De la proscripción de la raza judaica hemos dicho lo bastante en el número IX de estas consideraciones.

¿Entró en la intención de los Reyes Católicos faltar á lo capitulado en la Vega de Granada, bautizando por fuerza á los moros rendidos y arrojándolos del suelo español? No hay sino recordar aquellas palabras que les dirigían desde Sevilla «Sepades que nos es fecha relacion que algunos vos han dicho que nuestra voluntad era de vos mandar tornar é haceros por fuerza cristianos: é porque nuestra voluntad nunca fué, ha sido, ni es que ningun moro torne cristiano por fuerza, por la presente vos aseguramos é prometemos por nuestra fe é palabra real, que no habemos, de consentir dar logar á que ningun moro por fuerza torne cristiano: é Nos queremos que los moros nuestros vasallos sean asegurados é mantenidos en toda justicia como vasallos é servidores nuestros.» «Sed ciertos, les repetía Isabel en otra carta, que el Rey mi Señor é Yo vos mandaremos tener en justicia é paz é sosiego, é si necesario es, de nuevo por esta mi carta os aseguro por esta mi fe é palabra real que el Rey mi Señor é Yo no consentiremos ni daremos logar que ninguno de vosotros ni vuestras mujeres é fijos é nietos sean tornados cristianos por fuerza contra sus voluntades, antes queremos é es nuestra merced que seais y sean guardados é mantenidos en toda justicia como buenos vasallos nuestros, segun que en la dicha carta del Rey mi Señor é mia es contenido.»

¿Cómo se concilia con tanta piedad, con tan solemnes palabras, y con tan humanos y generosos sentimientos, el quebrantamiento de la capitulación, los bautismos forzosos y la ruda expulsión de los moriscos? Si tal vez estos mismos no fueron los primeros á romper las condiciones del pacto rebelándose contra sus nuevos señores, así les fué persuadido á Fernando é Isabel. La exaltación de los ánimos, consecuencia de una guerra porfiada, hizo lo demás.

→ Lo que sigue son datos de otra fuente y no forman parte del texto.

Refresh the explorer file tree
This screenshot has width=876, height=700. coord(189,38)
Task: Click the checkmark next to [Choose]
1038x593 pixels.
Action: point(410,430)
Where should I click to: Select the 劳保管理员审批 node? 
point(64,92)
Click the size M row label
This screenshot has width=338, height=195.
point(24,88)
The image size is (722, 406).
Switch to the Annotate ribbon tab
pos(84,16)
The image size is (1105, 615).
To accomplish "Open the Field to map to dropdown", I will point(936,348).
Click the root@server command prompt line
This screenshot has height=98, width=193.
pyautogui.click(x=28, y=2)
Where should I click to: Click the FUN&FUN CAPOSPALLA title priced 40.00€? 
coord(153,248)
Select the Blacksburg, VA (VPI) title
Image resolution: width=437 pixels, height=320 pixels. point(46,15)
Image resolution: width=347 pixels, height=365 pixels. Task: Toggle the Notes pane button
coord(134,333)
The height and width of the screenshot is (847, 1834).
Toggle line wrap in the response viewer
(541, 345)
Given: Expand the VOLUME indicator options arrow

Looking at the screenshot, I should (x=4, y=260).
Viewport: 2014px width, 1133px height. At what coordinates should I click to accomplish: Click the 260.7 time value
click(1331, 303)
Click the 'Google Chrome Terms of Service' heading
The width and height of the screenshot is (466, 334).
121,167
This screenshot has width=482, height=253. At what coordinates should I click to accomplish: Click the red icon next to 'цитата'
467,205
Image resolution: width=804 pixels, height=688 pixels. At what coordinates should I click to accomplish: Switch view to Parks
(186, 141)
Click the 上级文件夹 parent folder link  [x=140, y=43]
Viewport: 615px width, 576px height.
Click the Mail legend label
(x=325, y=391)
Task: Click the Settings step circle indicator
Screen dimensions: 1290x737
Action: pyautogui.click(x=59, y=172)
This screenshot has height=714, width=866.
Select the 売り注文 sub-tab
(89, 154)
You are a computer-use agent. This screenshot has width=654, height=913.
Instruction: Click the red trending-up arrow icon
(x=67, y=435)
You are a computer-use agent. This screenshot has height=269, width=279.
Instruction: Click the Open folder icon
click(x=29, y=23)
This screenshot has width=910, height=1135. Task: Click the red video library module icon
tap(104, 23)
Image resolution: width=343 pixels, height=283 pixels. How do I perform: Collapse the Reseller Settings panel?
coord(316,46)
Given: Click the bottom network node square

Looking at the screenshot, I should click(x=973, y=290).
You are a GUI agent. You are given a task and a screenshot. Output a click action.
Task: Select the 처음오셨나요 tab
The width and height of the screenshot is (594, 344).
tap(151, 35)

Si el fanatismo tuvo parte en aquellas crueles medidas, ¿será cosa que deba asombrarnos? Todavía á fines del siglo XVI un obispo español (el de Orihuela), comentando los libros de los Macabeos, escribía y enseñaba que cualquiera podía quitar impunemente la vida á los herejes, infieles y renegados; que los reyes de España debían exterminar á los moros, ó á lo menos echarlos de sus dominios; ponía en cuestión si los hijos podían asesinar á sus padres herejes ó idólatras, y tenía por lícito y corriente hacerlo con los hermanos, y aún con los hijos. Si un prelado tenía estas ideas y enseñaba estas máximas á fines del siglo XVI, ¿cuántos las tendrían y enseñarían á principios del mismo siglo?

Sepamos hacer apreciación de las ideas y del espíritu de cada época.

XI. Hácense á los españoles y á sus reyes, á la nación en general, dos gravísimos cargos, uno moral, otro económico, sobre una materia en que si bien los mayores abusos y errores se refieren á los reinados siguientes, indudablemente tuvieron principio en el de los Reyes Católicos, á saber; las crueldades cometidas por los españoles con los habitantes del Nuevo Mundo, y su funesto sistema de administración colonial.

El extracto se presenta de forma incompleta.